А утром Лихачев пошел к капитану и все рассказал. Потом старшина мне говорил, что и не знал о том, что капитан может так классически ругаться. Кричал на Кравченко и предупредил его, чтобы он не только прикоснуться ко мне не посмел, но и на пушечный выстрел не приближался, иначе пожалеет. Пришла Антонина Александровна, она меня не забывает, долго сидели с ней, а уходя она сказала этому кретину: «Хороша Маша, да не наша!» Белянкин тоже дал ему по мозгам. Я и сама в состоянии себя защитить, просто бесит это скотское отношение.
Три недели в эшелоне, пишу стихи, ни с кем не разговариваю — только формально. Меня приняли кандидатом в члены ВКП(б)[23]. Теперь на месте предстоит БПК[24]. Читаю историю ВКП(б), удивительно хорошо усваивается[25]. Проехали Курск, Белгород, Орел, Тулу. Стоим в Серпухове. Сколько воспоминаний, связанных с сорок первым годом, нахлынуло в связи с этим! Здесь мы убежали из ПЭПа[26]. Олюшка уже не служит, она — мать, родила сына. Послала ей стихи. Столько писала, и все не по душе, выбрасывала. Я их вообще выбрасываю, не держу при себе (хватит мне дневника), стыдно будет, если такая, с позволения сказать, поэзия кому-нибудь попадет. Но это все же решилась ей послать и пишу в дневник:
Ты помнишь, сестричка моя фронтовая,
Ты помнишь, подружка моя боевая,
Как шли в сорок первом в солдаты,
Закончив всего лишь девятый?
И сразу из детства — в грохочущий ад,
Что Западным фронтом тогда назывался.
В сто двадцать шестую. А наш медсанбат —
Ты помнишь? — нам фильмом ужасным казался.
Мы в воздухе первый увидели бой:
Шли с огненным шлейфом к земле самолеты
Не с черным крестом, а с горящей звездой,
Для «мессеров» были мишенью пилоты.
Да разве мы можем с тобою забыть
Бои под Москвою и Старую Руссу?
И в братских могилах мальчишек безусых!
Их столько пришлось нам с тобой хоронить…

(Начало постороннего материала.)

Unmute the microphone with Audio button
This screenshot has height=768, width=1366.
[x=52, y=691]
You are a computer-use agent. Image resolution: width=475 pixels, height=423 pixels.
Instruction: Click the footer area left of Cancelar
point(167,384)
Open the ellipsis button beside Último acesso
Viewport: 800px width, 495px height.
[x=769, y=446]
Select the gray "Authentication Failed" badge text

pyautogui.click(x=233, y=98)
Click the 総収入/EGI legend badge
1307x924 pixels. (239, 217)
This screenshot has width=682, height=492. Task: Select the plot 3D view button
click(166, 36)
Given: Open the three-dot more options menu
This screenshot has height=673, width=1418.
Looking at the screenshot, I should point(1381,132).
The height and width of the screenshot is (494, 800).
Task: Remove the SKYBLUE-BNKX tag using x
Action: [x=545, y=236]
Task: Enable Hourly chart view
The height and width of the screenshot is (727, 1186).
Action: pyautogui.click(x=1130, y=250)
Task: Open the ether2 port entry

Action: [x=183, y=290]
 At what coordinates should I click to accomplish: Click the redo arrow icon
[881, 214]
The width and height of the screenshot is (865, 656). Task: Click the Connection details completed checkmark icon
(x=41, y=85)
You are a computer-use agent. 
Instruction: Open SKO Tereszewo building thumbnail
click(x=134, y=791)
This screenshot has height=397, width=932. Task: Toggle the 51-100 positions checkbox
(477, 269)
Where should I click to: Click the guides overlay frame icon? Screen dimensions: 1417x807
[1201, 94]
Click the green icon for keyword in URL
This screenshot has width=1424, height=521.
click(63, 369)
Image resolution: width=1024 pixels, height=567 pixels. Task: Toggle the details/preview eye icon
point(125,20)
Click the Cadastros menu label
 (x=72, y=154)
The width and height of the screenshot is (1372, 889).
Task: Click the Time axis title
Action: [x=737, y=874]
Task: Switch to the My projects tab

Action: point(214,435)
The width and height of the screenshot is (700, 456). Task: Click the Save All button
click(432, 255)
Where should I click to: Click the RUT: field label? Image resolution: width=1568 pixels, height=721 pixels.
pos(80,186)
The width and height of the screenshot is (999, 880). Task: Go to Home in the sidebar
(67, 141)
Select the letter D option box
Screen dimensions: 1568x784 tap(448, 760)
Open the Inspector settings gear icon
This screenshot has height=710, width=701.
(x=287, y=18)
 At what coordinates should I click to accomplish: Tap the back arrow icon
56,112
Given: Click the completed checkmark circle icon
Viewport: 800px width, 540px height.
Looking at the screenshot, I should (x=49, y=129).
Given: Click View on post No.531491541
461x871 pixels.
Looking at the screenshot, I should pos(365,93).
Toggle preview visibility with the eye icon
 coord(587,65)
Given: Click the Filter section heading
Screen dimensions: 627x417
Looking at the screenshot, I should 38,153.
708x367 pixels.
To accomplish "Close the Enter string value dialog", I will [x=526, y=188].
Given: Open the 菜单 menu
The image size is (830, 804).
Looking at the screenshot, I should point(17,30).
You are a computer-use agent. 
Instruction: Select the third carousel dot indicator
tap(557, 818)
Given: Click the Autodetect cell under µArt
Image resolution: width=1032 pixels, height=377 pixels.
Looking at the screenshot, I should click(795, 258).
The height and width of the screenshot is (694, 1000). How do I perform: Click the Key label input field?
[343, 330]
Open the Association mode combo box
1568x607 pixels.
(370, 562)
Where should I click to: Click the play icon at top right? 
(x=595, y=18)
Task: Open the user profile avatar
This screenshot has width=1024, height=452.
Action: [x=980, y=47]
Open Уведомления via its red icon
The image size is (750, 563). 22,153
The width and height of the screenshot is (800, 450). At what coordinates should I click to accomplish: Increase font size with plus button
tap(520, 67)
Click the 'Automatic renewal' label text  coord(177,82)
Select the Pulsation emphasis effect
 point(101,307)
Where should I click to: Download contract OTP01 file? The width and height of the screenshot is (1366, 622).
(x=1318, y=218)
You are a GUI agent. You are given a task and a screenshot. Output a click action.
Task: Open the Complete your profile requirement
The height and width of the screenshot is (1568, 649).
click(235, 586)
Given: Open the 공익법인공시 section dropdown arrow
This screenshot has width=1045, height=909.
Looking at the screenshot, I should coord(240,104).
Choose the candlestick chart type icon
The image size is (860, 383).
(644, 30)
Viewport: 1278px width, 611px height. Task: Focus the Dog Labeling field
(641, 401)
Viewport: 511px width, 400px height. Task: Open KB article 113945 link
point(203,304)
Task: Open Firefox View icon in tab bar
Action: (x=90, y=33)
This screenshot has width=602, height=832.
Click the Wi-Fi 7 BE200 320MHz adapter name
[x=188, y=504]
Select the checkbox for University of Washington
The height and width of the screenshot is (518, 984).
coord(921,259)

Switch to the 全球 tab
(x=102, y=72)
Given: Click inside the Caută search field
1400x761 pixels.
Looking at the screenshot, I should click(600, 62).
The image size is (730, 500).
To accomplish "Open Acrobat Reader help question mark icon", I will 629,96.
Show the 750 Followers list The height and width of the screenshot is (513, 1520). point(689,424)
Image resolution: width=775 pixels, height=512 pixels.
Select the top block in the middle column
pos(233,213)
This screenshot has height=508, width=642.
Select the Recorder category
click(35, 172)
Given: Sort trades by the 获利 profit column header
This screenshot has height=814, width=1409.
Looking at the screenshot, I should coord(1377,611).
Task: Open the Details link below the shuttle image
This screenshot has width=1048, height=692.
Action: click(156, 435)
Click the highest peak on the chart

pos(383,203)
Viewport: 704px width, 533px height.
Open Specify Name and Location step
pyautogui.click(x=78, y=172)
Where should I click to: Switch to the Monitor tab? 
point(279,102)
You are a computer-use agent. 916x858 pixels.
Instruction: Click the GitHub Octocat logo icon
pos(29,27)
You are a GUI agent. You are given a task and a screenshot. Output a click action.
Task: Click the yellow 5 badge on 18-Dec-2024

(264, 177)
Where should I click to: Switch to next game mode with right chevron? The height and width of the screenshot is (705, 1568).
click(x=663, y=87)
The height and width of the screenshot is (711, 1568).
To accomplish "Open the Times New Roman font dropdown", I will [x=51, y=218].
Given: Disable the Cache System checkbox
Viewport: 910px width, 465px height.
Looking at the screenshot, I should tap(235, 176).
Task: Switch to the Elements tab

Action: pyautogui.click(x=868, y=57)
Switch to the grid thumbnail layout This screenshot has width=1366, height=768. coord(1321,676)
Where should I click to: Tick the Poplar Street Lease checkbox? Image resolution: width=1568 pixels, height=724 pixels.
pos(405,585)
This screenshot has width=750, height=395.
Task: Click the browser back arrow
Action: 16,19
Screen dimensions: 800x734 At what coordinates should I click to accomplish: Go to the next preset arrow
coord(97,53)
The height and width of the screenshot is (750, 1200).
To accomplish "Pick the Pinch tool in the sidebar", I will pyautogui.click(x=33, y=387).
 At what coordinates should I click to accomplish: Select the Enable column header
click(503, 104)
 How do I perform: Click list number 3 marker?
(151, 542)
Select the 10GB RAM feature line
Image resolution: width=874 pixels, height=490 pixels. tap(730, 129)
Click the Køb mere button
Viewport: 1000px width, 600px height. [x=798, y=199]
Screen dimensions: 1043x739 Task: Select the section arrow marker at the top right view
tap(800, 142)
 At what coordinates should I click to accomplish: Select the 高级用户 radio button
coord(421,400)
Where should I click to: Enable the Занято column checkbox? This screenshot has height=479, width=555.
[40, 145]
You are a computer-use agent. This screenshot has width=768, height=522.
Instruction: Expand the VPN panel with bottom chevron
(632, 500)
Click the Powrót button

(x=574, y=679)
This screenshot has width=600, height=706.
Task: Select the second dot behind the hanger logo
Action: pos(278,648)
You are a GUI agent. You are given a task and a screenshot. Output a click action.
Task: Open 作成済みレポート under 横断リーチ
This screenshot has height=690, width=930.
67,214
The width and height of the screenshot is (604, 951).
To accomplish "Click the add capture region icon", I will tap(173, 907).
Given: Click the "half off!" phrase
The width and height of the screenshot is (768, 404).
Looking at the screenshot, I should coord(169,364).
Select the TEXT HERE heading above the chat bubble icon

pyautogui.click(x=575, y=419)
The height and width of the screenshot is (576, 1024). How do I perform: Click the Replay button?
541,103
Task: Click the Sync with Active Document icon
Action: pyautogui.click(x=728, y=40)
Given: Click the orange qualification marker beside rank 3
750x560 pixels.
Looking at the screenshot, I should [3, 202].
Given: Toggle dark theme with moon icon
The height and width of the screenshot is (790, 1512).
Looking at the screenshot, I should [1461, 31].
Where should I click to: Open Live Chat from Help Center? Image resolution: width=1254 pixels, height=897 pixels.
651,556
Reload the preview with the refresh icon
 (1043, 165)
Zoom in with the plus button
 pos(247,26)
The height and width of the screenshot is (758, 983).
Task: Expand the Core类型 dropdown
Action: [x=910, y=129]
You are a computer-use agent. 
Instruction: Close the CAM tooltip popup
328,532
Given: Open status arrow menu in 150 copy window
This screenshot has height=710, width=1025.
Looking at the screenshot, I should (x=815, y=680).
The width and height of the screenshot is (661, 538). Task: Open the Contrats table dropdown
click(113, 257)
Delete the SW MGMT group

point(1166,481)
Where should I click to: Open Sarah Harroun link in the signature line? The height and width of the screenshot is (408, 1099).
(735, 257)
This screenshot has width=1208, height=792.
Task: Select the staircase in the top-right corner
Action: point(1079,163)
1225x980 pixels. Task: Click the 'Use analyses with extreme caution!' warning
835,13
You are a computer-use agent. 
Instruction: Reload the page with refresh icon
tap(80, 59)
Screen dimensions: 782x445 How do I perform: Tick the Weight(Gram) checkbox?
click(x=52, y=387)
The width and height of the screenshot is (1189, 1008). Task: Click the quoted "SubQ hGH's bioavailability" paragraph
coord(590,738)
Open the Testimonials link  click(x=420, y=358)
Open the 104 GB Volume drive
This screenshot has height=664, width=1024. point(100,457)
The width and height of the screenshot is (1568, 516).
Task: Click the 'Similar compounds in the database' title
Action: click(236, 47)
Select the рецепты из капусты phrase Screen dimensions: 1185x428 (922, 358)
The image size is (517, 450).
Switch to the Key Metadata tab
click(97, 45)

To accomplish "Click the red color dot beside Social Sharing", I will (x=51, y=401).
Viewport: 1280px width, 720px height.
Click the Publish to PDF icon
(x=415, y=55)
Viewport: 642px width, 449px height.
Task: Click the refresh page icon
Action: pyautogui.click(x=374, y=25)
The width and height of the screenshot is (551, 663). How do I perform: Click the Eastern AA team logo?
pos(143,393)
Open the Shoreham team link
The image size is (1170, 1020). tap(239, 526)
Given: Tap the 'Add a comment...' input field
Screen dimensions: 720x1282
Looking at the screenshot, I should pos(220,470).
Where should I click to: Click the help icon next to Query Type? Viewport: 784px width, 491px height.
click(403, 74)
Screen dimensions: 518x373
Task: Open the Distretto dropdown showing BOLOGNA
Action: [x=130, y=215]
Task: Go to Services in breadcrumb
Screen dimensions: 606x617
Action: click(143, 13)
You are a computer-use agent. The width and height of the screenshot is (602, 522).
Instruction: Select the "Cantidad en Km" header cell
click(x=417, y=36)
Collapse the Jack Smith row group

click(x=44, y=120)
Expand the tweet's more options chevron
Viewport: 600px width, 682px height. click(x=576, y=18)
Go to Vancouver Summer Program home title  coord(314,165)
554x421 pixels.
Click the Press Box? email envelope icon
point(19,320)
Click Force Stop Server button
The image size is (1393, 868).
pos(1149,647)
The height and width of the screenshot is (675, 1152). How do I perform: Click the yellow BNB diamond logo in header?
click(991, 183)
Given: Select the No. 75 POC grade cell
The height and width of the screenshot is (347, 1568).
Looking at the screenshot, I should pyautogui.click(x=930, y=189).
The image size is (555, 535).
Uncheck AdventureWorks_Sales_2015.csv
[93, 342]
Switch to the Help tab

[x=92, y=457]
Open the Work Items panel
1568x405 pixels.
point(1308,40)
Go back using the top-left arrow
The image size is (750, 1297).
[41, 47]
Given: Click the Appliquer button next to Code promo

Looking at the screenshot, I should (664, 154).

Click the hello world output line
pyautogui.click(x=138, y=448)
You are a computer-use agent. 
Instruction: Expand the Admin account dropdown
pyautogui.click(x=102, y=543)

Мы их имена на фанере писали
Огрызком, химическим карандашом —
До лучших времен… — Они будут, мы знали! —
И золотом люди напишут потом.
Мы юности нашей не сможем забыть —
Суровой, прошедшей в солдатской шинели.
Но если б все снова пришлось повторить —
Шинель, не колеблясь, мы снова б надели.
Операция Багратион[27]
24 дня мы были в эшелоне и вот прибыли в Белоруссию. Выгружаемся в Кричеве. Видно, здесь начнут лупить фрицев. Ведь это кратчайший путь был для них до Москвы, а для нас будет до Берлина.
Кричев, Быхов, Могилев — какой ужас, что здесь творится, не поддается никакому описанию, нужно увидеть своими глазами, но лучше бы никогда не видеть этого.
Все смешалось — леса, болота, комары, партизаны, тысячами выходящие из лесов, немцы, власовцы, мины, сожженные деревни, гарь, вонь и трупы, трупы, трупы…
Тысячи трупов в серо-зеленых и черных мундирах. Ими буквально устлана земля — разбросанные, стянутые в кучи. Где есть небольшой клочок освобожденной от трупов земли, она густо полита кровью, от нее исходит тошнотворный запах, и ползают белые черви. Временами кажется, что это сон, жуткий, кошмарный, хочется проснуться, но трупы не уходят. Освобождено от них только шоссе.